"Stoppez cette folie!": des rassemblements aux quatre coins de l'Europe pour dénoncer l'invasion russe

Stoppez cette folie!": à Berlin, Paris ou encore Varsovie et La Haye, des manifestants ont protesté jeudi contre l'invasion russe de l'Ukraine.

AFP

"Stoppez cette folie, sauvez la vie, plus de mensonges": devant l'ambassade russe à Berlin, un manifestant brandit cette pancarte. De nombreux autres arborent les couleurs ukrainiennes.

Parmi les protestataires, des Russes fustigent clairement l'opération militaire lancée par Moscou.

"Tout le monde devrait venir ici aujourd'hui et soutenir l'Ukraine et dire que la guerre doit cesser", déclare à l'AFP Olga Kupricina, 32 ans, originaire de Kaliningrad et installée en Allemagne depuis octobre.

"Enfer"

"Les Ukrainiens et les Russes sont frères et soeurs. Tous mes amis et mes parents sont sous le choc et ne veulent pas de guerre", dit-elle.

"Nous voulons montrer que nous sommes contre la guerre. Nous sommes russes et venons de Russie. L'Ukraine a toujours été un pays très amical avec nous et un pays proche", abonde Ekaterina Studnitzky, 40 ans dont 16 passés en Allemagne.

Des Ukrainiens participaient à un autre rassemblement, au pied de la mythique Porte de Brandebourg.

Vladimir "Poutine a déjà volé ma maison parce que je suis de Donetsk et que ma famille et moi avons dû partir à cause de la guerre", s'emporte Sofia Avdeeva, étudiante de 22 ans.

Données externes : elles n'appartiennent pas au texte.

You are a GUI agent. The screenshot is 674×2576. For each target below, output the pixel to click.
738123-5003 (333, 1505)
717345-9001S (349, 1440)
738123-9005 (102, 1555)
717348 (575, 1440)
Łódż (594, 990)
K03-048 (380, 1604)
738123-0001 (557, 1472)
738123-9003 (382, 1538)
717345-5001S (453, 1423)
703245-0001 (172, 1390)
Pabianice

"Je ne veux pas que l'ensemble de l'Ukraine connaisse le même sort. J'ai déjà dit au revoir à ma maison mais je ne veux pas que tout le pays vive l'enfer que nous avons vécu", poursuit-elle, avant de lancer que le président russe "devrait mourir".

"C'est un criminel de guerre, il n'a pas déclaré la guerre et il a attaqué des villes pacifiques", dénonce-t-elle.

De nombreuses manifestations sont prévues dans la plupart des grandes villes allemandes.

A Paris, plusieurs centaines de personnes étaient réunies elles aussi devant l'ambassade russe, dont plusieurs candidats à l'élection présidentielle d'avril comme l'écologiste Yannick Jadot ou l'ex-ministre Christiane Taubira.

Un grand rassemblement est prévu en fin de journée sur la place de la République, dans le coeur de Paris.

"Personne n'est à l'abri"

A Varsovie, pays limitrophe de l'Ukraine, un drapeau russe a été brûlé par un manifestant devant l'ambassade russe.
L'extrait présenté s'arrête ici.